■ Data under study:
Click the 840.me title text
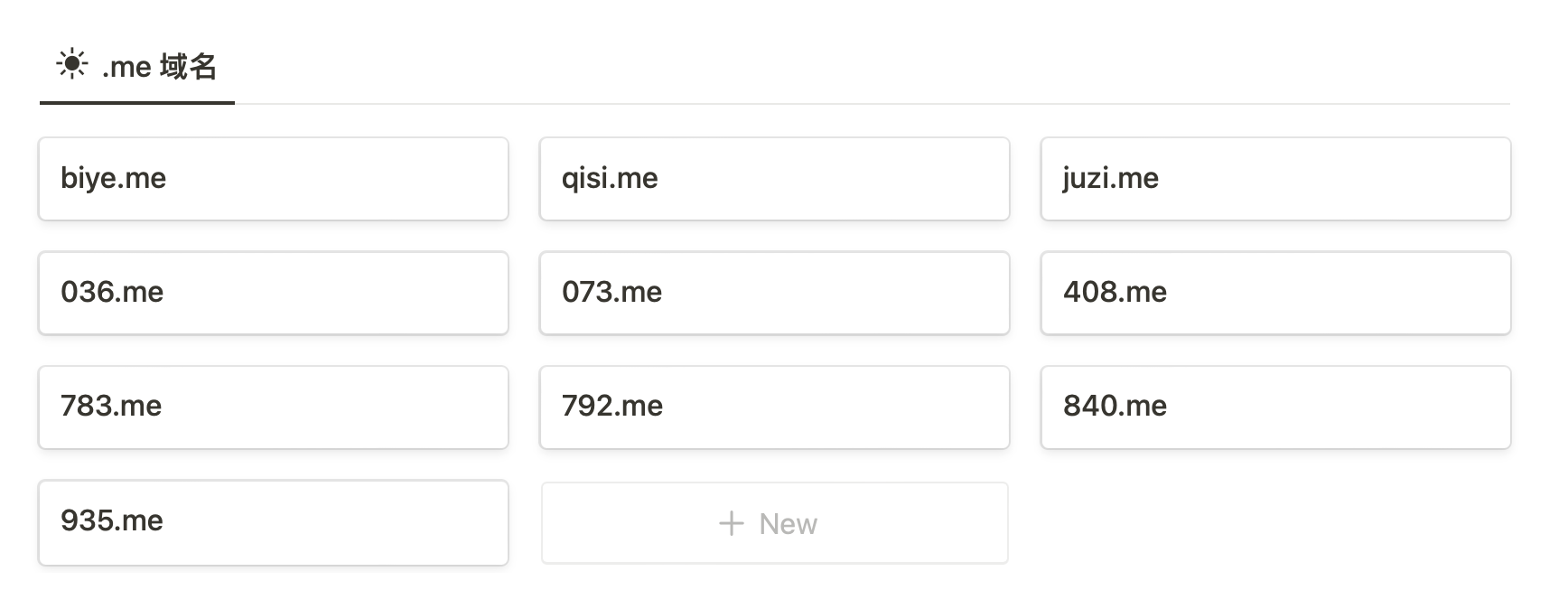Image resolution: width=1568 pixels, height=609 pixels. tap(1115, 406)
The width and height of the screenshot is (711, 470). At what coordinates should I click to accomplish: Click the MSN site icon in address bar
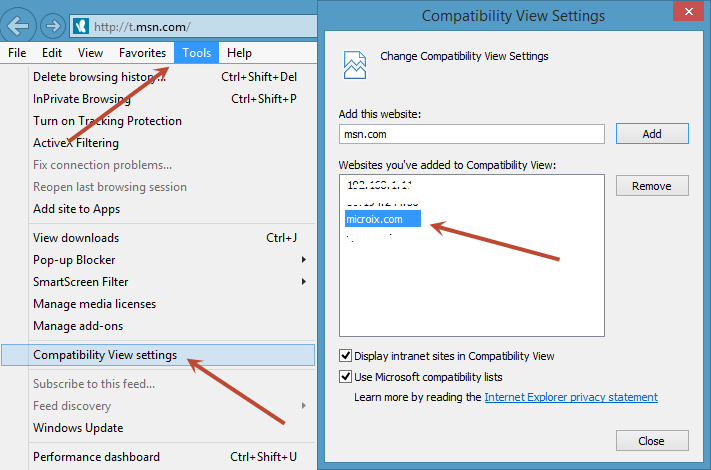click(82, 25)
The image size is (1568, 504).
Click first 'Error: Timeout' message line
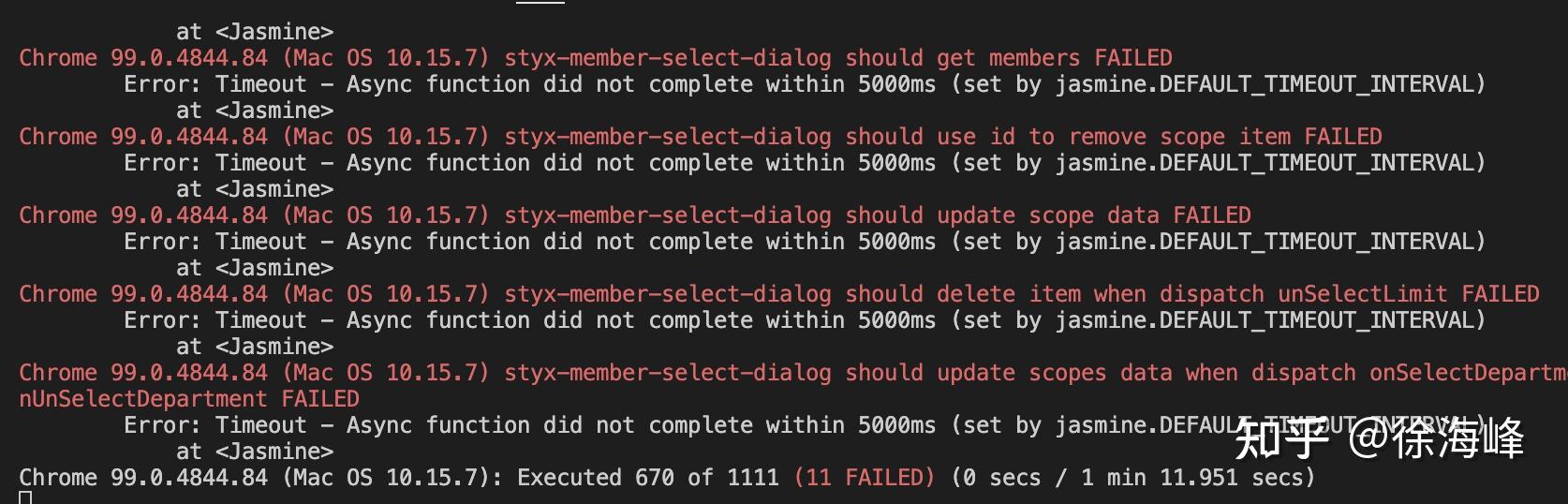point(805,84)
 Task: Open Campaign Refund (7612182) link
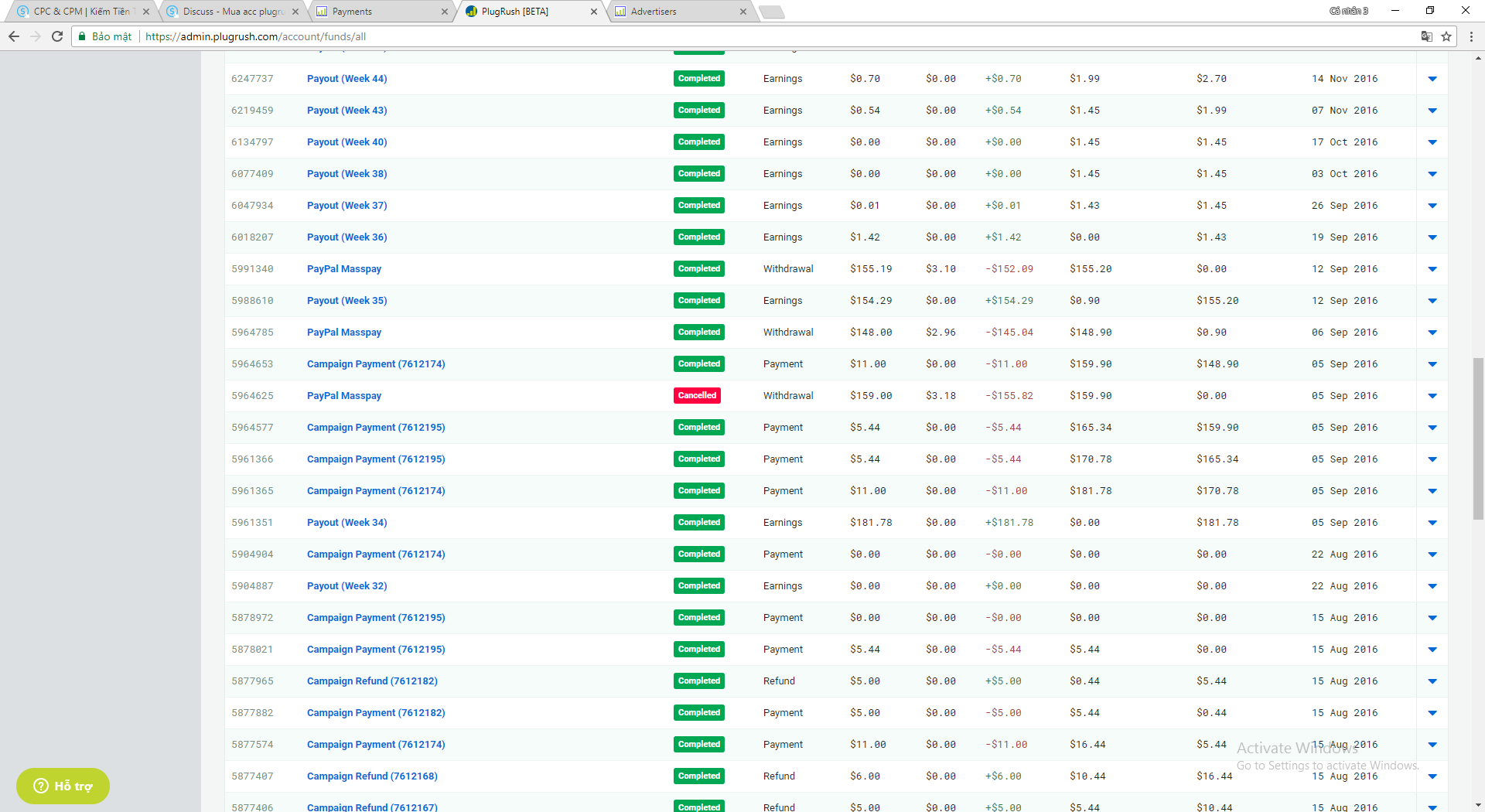(372, 681)
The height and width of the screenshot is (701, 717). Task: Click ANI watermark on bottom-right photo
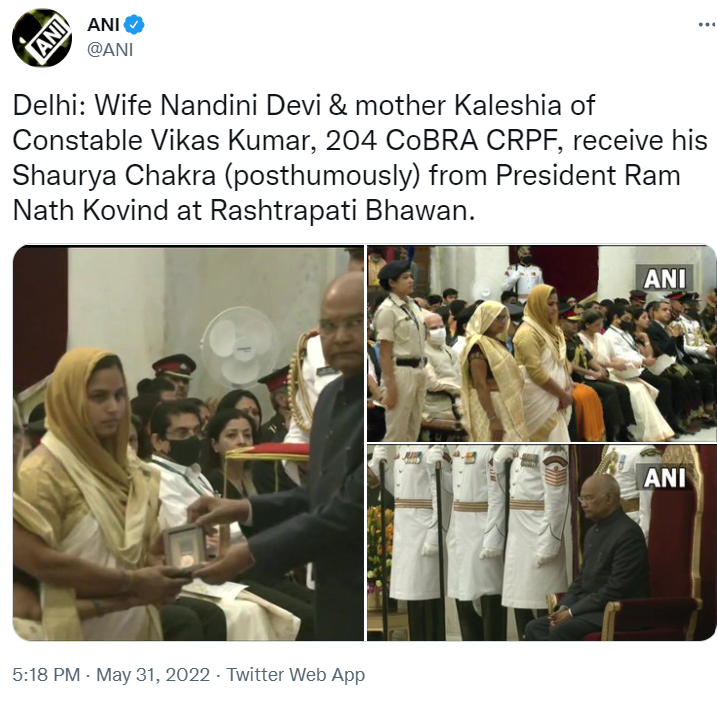click(x=664, y=477)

■ What you will do:
Retype only the lines from the line with "The width and" through the last line of the data. Keep both ends and skip the pictures.

■ Reply:
The width and height of the screenshot is (711, 470). At what coordinates should I click to accomplish: Click the MSN site icon in address bar
click(82, 25)
The image size is (1568, 504).
Click first 'Error: Timeout' message line
point(805,84)
 Task: Open Campaign Refund (7612182) link
(372, 681)
The height and width of the screenshot is (701, 717). Task: Click ANI watermark on bottom-right photo
click(x=664, y=477)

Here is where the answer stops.